Digital Nomad
Digital Nomads and Canadian Tax: What’s New in 2025 and Beyond
For remote workers, consultants and nomads with ties to Canada, recent changes—like tax rate cuts and trust rules—can materially affect their residency, trust exposure and tax liability.
By NomadicTax Research Team • 5-8 min read • February 22, 2026
## New rules affecting remote workers and nomads
Several recent policy changes impact individuals who split time or maintain connections with Canada while working abroad:
- **Lowest personal tax rate cut**: On **July 1, 2025**, the lowest federal individual tax rate dropped from 15% to 14%. Though implemented mid-year, the full-year rate for 2025 will be 14.5% due to the prorated effect.([budget.canada.ca](https://www.budget.canada.ca/2025/report-rapport/chap3-en.html?utm_source=openai))
- **Capital gains inclusion rate changes deferred**: Legislation is in place to increase the inclusion rate from **½ to 2/3** for capital gains realized over $250,000 annually for individuals, and for all gains by corporations and most trusts. The new effective date is **January 1, 2026**. Until then, the ½ rate remains current.([canada.ca](https://www.canada.ca/en/revenue-agency/news/newsroom/tax-tips/tax-tips-2025/update-cra-administration-proposed-capital-gains-taxation-changes.html?utm_source=openai))
- **Lifetime Capital Gains Exemption (LCGE) limit increase**: The LCGE is increasing to **$1.25 million**, effective for dispositions on or after **June 25, 2024**, applicable to eligible small business, farming or fishing property.([canada.ca](https://www.canada.ca/en/revenue-agency/news/newsroom/tax-tips/tax-tips-2025/update-cra-administration-proposed-capital-gains-taxation-changes.html?utm_source=openai))

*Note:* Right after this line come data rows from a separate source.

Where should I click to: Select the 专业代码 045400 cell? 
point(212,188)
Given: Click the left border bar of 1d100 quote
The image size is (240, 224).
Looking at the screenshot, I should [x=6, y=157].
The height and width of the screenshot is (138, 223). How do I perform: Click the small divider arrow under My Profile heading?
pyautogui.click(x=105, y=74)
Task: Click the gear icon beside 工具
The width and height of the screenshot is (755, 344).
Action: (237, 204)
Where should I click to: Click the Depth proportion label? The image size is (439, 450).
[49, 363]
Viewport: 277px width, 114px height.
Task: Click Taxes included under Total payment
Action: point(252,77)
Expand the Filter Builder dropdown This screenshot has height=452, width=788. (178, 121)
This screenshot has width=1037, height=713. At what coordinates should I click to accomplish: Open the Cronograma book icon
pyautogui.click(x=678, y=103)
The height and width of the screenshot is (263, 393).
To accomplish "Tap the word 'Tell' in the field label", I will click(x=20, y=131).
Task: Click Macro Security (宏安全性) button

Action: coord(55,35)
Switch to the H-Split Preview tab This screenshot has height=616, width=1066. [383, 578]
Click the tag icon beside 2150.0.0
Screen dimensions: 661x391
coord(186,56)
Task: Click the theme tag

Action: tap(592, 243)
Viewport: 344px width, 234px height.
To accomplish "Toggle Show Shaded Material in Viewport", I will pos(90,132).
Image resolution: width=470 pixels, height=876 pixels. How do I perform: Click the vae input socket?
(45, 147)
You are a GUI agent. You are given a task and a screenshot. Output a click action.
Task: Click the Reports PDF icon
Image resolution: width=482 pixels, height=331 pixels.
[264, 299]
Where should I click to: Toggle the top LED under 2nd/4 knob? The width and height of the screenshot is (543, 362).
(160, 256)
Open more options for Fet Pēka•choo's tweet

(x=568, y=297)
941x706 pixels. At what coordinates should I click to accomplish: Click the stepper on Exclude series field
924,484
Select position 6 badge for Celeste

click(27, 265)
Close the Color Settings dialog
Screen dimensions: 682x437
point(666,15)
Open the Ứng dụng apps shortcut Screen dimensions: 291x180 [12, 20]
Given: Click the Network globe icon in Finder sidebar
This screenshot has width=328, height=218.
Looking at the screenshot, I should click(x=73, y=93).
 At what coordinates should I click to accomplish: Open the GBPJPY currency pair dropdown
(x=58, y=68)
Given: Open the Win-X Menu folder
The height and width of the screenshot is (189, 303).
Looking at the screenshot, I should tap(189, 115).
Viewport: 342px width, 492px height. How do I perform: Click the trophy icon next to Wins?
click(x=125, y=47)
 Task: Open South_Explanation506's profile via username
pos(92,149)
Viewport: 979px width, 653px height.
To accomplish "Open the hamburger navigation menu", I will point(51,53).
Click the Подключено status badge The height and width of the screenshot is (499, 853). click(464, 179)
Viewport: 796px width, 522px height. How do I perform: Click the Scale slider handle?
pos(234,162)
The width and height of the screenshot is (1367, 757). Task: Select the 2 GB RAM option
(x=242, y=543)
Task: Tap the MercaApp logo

## What this means for digital nomads and remote workers
### Residency and tax treaty implications
If you spend part of the year in Canada or maintain residential or financial ties (bank accounts, property, trusts), you may be considered a resident or deemed resident for tax purposes. Understanding that capital gains rules, LCGE, and tax rate cuts now changed or coming can materially affect your filing obligations.
### Planning capital gains
Assume you sold foreign securities in 2025 while living abroad but are a Canadian resident: gains exceeding $250,000 may be taxed more harshly after **January 1, 2026**, especially if held in a trust or corporation. Prior to that, inclusion rate is ½. Consider timing disposals and maybe deferring until after 2025 depending on your exposure.
### Structuring income
Income from employment or contracts abroad may still be taxed under Canadian rules if you're a resident. Lower tax rates for lower brackets help. Also new “top-up tax credit” helps maintain value of non-refundable credits. Details are in the updated 2025 income tax package.([canada.ca](https://www.canada.ca/en/revenue-agency/services/tax/individuals/topics/about-your-tax-return/tax-return/completing-a-tax-return/whats-new.html?utm_source=openai))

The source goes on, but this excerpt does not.